Chuvas, tristeza e perdas

Salvador enfrenta mais uma vez o caos de não ser uma cidade estruturada o suficiente para os períodos de chuvas. Para onde quer que se olhe ou se vá muitos são muitos os ilhados, os soterrados, os machucados. São inúmeros os transtornos enfrentados e todos acompanhados de duras e cruéis perdas.

Por um lado ficam as perdas materiais: carros perdidos, atolados em meio aos rios que se transformaram as ruas, telhas arrancadas pela força dos ventos, mercadorias perdidas pelas enchentes e as queda de energias, móveis levados nas enxurradas ou que após secarem não servirão mais, casas desabadas, famílias desalojadas.
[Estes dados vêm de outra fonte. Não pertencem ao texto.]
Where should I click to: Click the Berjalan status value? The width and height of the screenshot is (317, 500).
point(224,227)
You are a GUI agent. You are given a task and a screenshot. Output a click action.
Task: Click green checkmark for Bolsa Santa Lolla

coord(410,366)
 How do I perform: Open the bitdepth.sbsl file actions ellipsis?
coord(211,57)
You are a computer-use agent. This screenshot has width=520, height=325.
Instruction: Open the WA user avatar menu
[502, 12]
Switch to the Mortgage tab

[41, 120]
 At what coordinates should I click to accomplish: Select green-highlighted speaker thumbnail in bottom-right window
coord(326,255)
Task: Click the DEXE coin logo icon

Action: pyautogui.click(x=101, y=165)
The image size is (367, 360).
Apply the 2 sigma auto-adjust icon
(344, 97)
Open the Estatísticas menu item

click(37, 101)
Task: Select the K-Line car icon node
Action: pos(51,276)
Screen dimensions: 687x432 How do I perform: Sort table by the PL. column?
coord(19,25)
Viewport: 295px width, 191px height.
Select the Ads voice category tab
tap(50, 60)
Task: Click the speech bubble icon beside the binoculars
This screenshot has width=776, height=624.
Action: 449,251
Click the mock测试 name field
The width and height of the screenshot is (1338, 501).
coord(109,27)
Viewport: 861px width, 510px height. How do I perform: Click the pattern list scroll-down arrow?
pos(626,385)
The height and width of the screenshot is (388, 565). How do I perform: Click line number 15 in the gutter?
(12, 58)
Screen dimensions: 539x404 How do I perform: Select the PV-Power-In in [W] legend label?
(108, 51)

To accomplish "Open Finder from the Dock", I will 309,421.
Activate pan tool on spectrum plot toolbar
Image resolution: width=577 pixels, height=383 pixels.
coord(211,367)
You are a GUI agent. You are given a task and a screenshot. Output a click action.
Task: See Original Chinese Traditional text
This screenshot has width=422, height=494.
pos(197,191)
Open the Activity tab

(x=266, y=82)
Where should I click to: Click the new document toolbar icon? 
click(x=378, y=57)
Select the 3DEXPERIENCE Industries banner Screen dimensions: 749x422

Bens que foram conquistados com sacrifícios e que é triste perdê-los.

Mas nada se compara com as perdas humanas, essa é uma dor que é difícil descrever. A dor de pessoas que perdem seus filhos, maridos, parentes, amigos em acidentes, em desabamentos, nas enchentes. A dor de quem não pode salvar uma vida, de quem assistiu alguém morrer sem poder fazer nada pra evitar. Dores que serão como cicratizes ficaram pra sempre marcadas.

Dores que nenhuma reforma, obra ou melhoria na estrutura da cidade vão poder apagar, dores que podiam ter sido evitadas.